[Freedombox-discuss] my summary of yesterday's Hackfest

Matt Willsher matt at monki.org.uk
Wed Mar 2 11:40:27 UTC 2011


On 2 March 2011 11:01, Jonas Smedegaard <dr at jones.dk> wrote:

> On Wed, Mar 02, 2011 at 08:10:57AM +0000, Matt Willsher wrote:
>
>> On 1 March 2011 22:33, Jonas Smedegaard <dr at jones.dk> wrote:
>>
>>  On Tue, Mar 01, 2011 at 08:04:02PM +0000, Matt Willsher wrote:
>>
>>

>  Is it a viable business model? That will sell enough units to build a
>> momentum? I'm not even going to concern myself with that one.
>>
>
> Me neither - I have opinions (which lead me to this lengthy conversation)
> but consider myself a lousy businessman.
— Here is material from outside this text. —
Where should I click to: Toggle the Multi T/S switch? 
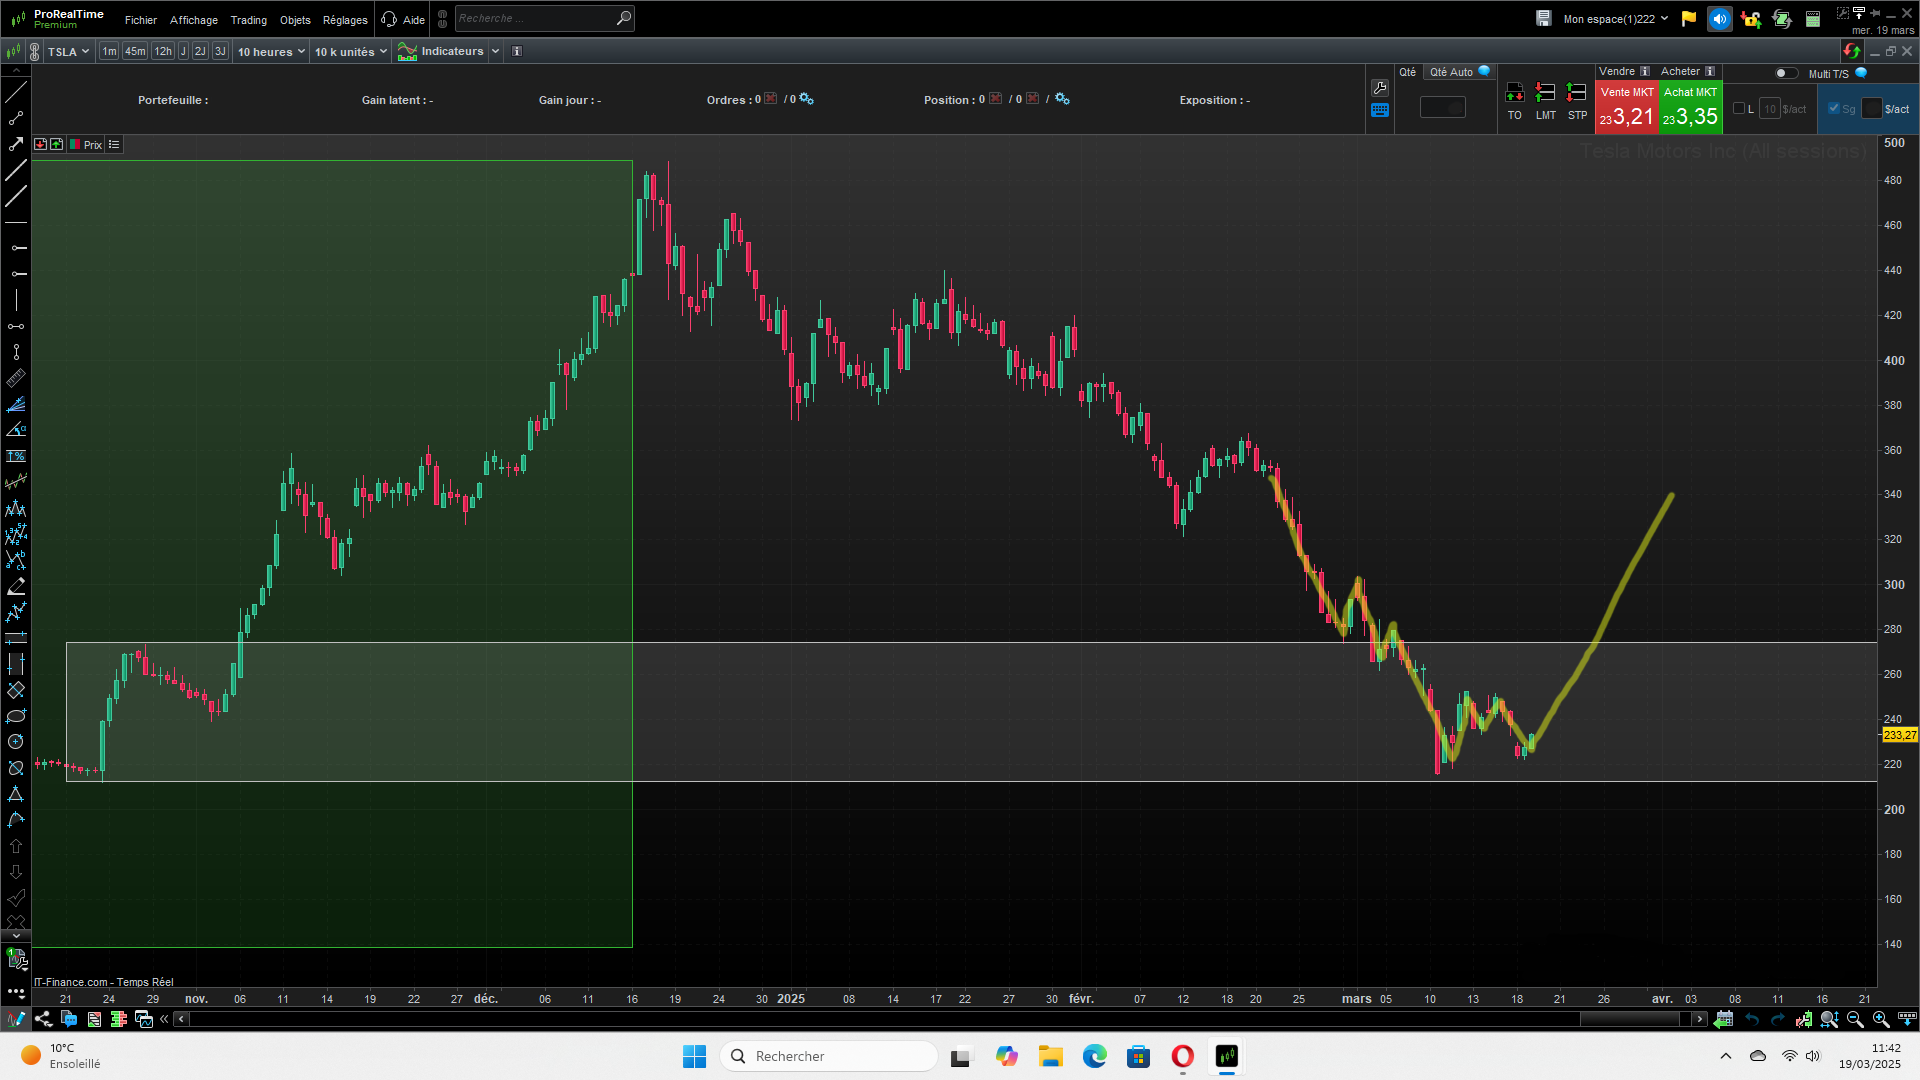(x=1785, y=73)
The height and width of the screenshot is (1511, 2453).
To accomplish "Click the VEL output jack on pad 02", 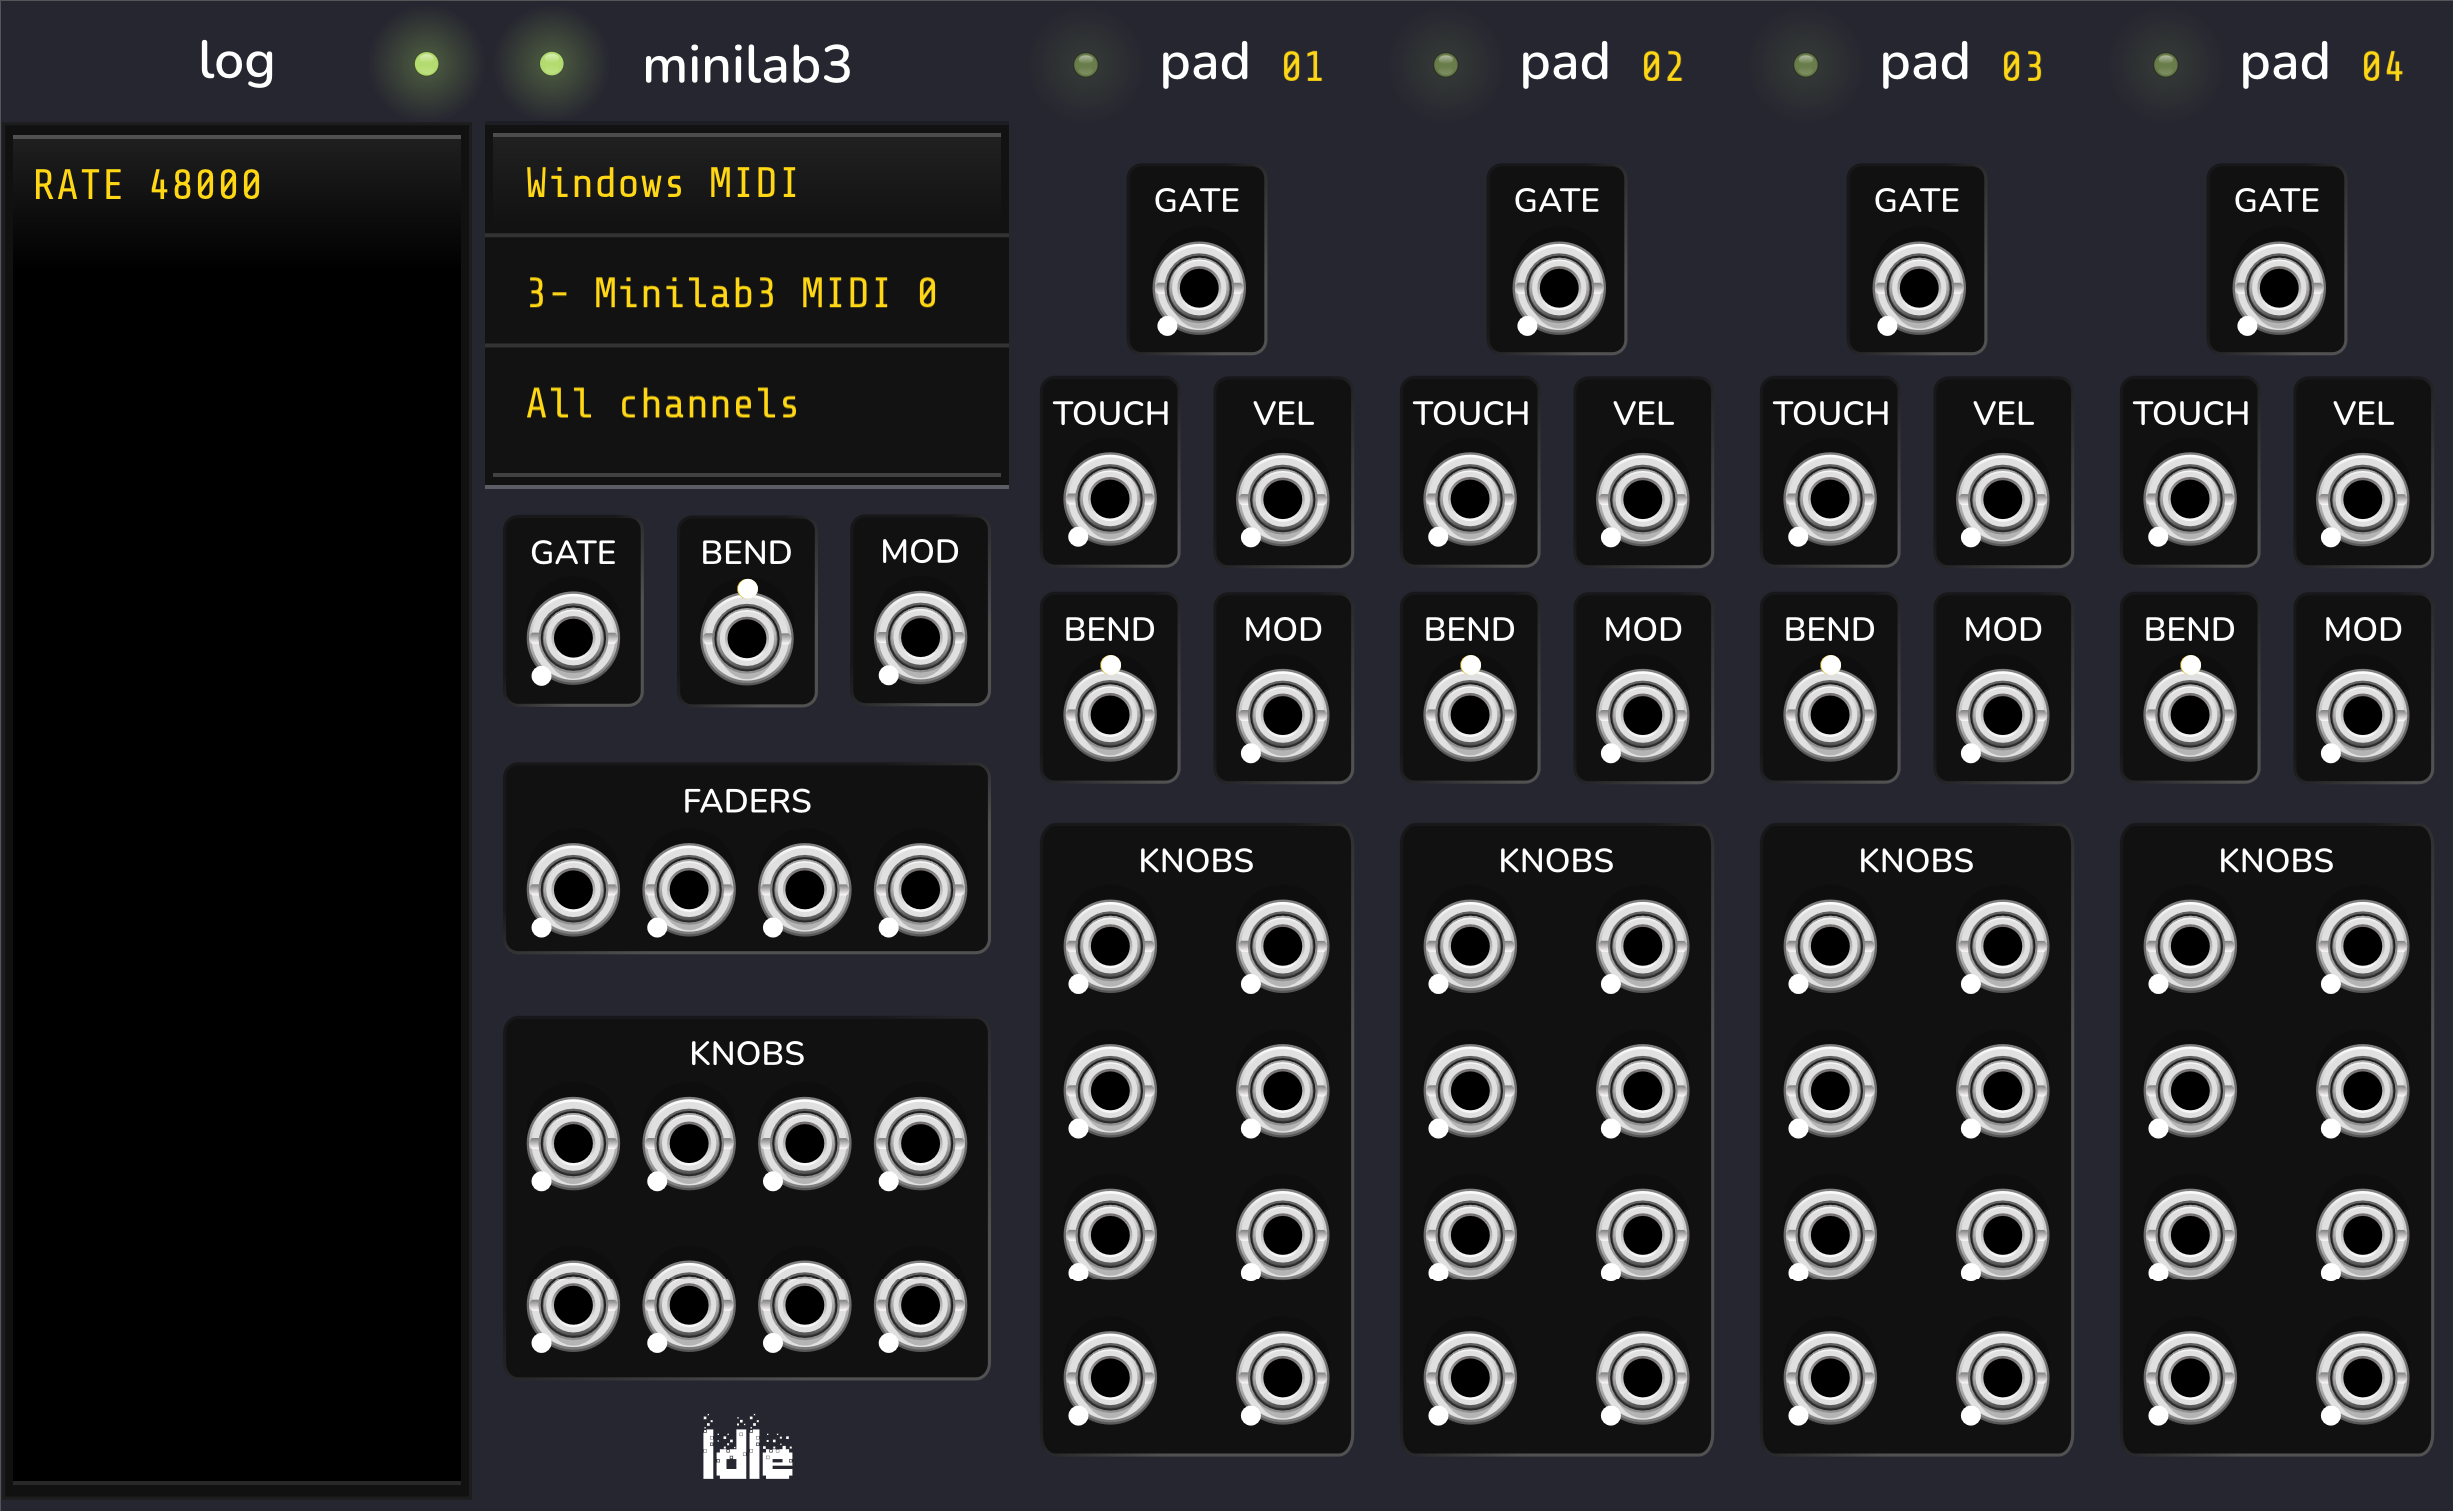I will tap(1641, 497).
Me too which I why I'm a salaried employee in an area not all that close to
my heart :(


 Ultimately I'm more interested in the under laying infrastructure than the
>> applications that sit on top of it.
>>
>
> Heh.  I guess most if not all of us wish we could just concentrate on parts
> of the puzzle.
>
> Problem there is, that even leaving this whole discussion of what kind of
> services to offer, there is still a big difference in what underlying
> infrastructure is needed for e.g. a write-from-scratch Node- or
> CoffeeScript-based set of web apps and e.g. bulky-but-existing-today apps
> that are integrated tightly only at the backend (e.g. all using POSIX passwd
> and groups instead of own databases).
>
> But waiting for the designers, who wait for the coders, who wait for the
> designers, won't get us far.
>
> I have some experience in setting up some old-style "bulky" services, and
> intend to work in that direction for now.  Others are welcome to either join
> me, reuse parts of the tools and infrastructure I try put together but go in
> other directions, or work completely in parallel.
>
> I do not see it as waste of time to do multiple things in parallel.
>
>  Actually, of your examples mentioned above, the Debian packaging of sudo
>>>>> now (since Squeeze) offers a config.d mechanism that other packages can hook
>>>>> into, and packaging of apache has for some time offered a (better!)
>>>>> combination of config.d and symlink-enable-disable script.
>>>>>
>>>>>
>>>> But something still needs to managed though linked files.
>>>>
>>>
>>> What? Why?  Try provide an example.
>>>
>>
>>
>> I have 5 users in my household. I have 1 admin, 2 power users and 3 users.
>> Those groups each have different privileges mapped out in sudo. The power
>> users are allowed to restart apache and kick off backup. The admin can
>> become ultimate root. All valid users can map to one central user to manage
>> a bittorrent server.
>>
>
> Ok, so in your household you are sysadmin.
>

I am but how could this case possibly be configured by the Debian sudo
package? Or what if the roles of the people in the household change? Or what
if more people are needed or a new role?


> Debian Policy §10.7.3 contains:
>
>  The scripts [which are embedded into a package and invoked during install
>> and removal] are not required to configure every possible option for the
>> package, but only those necessary to get the package running on a given
>> system.  Ideally the sysadmin should not have to do any configuration other
>> than that done (semi-)automatically by the `postinst' script.
>
>
I believe this is a naive view of how systems work and if followed to its
ultimate conclusion removes freedoms and limits choice. I did find the
debconf overview page on the Debian site and it struck me as an incomplete.
I will read more on the subject as I think I believe in Debian's aims and I
think I would like to believe in its aims. I've drifted through
distributions long enough now to want to find one I can help.


> Hope that helps.
>
> And hope you will change your mind and work _with_ Debian also on this
> front, rather than "hacking on top"!


I prefer to view it as developing on top. Debian, RHEL, Solaris, AIX etc are
the important foundations. I just don't see how a software package can
become all things to all people with out additional glue.